*** Block opens ***

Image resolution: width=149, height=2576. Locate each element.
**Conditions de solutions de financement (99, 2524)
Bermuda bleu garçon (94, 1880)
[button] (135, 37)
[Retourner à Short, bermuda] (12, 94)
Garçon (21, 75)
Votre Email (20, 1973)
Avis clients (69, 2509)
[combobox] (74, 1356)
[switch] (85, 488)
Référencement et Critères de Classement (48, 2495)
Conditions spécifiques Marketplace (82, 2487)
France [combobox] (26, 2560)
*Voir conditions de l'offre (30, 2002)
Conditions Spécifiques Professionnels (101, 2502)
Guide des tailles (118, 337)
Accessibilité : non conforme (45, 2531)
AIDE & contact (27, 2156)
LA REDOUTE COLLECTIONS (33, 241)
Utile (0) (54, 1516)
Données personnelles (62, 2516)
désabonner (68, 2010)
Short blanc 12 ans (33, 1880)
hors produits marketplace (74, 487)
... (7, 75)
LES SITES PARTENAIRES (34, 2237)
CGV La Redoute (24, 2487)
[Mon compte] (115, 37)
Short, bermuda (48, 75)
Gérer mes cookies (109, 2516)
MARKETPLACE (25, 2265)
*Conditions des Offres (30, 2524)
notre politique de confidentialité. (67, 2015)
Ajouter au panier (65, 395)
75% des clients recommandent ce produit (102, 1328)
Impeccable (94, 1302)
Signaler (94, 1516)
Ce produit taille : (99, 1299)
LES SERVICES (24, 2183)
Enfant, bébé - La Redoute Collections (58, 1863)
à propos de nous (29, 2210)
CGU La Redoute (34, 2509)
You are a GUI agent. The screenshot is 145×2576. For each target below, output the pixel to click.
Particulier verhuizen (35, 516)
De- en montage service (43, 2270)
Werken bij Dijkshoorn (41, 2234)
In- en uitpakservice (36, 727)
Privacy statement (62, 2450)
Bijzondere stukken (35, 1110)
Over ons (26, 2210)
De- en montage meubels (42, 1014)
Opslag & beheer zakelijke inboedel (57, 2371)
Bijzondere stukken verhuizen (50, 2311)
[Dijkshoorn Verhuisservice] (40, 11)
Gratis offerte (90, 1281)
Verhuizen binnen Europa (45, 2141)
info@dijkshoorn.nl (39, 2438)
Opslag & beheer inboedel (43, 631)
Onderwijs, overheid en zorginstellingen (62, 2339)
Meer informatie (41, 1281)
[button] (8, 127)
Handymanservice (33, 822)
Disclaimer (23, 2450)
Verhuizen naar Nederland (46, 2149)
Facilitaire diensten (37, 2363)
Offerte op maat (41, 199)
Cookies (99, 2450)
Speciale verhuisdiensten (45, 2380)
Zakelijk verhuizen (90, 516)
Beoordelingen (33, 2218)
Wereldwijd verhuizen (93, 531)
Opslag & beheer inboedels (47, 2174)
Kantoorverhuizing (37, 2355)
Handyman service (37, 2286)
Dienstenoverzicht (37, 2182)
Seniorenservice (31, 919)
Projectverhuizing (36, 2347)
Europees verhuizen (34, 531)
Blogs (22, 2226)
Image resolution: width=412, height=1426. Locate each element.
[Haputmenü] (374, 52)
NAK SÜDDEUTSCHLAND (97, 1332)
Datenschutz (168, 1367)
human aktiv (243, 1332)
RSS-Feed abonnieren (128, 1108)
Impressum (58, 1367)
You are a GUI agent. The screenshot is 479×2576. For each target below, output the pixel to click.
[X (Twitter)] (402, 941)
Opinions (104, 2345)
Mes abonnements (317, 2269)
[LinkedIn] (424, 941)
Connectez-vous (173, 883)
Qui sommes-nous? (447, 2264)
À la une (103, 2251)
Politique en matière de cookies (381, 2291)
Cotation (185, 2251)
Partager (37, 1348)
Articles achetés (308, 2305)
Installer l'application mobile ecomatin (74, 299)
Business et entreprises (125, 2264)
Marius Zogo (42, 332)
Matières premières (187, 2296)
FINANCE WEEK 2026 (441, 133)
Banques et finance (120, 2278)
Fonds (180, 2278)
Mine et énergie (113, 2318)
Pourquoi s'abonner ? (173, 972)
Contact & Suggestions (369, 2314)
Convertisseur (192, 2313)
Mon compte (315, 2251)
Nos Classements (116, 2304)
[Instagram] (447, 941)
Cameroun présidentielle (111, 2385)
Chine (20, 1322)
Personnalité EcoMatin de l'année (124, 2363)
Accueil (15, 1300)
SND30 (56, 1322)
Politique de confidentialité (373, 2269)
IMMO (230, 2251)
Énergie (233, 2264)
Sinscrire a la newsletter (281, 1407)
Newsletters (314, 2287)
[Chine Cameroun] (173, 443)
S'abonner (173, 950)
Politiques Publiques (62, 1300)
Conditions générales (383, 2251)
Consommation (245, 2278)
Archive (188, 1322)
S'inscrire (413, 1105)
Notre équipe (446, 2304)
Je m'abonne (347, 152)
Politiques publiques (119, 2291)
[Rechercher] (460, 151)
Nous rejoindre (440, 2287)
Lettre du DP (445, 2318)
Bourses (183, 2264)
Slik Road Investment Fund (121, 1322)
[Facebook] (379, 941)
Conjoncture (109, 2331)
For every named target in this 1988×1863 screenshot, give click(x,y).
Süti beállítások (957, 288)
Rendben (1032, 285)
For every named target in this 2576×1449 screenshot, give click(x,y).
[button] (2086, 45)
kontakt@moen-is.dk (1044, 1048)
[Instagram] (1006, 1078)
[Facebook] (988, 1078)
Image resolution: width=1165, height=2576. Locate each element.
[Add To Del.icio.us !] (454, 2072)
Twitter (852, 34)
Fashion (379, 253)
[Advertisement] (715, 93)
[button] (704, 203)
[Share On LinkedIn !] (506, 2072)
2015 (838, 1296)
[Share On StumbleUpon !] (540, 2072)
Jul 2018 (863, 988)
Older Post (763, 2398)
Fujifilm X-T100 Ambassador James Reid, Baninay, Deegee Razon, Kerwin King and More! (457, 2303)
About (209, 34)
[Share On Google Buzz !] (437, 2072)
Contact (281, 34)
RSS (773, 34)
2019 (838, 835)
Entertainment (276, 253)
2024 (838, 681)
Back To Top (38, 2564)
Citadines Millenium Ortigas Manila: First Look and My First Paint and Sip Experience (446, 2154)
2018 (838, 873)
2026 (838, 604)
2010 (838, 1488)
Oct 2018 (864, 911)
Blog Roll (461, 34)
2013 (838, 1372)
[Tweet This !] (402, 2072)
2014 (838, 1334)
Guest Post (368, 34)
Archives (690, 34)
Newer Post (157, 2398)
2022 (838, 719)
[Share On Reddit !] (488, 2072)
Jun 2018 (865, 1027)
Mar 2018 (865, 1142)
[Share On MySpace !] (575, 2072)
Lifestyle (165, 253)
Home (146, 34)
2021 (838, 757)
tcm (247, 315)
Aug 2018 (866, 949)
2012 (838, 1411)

*** Block closes ***

### Assignment
The answer must consist of every line above that contains the word "named".

### Completed exercise
For every named target in this 1988×1863 screenshot, give click(x,y).
For every named target in this 2576×1449 screenshot, give click(x,y).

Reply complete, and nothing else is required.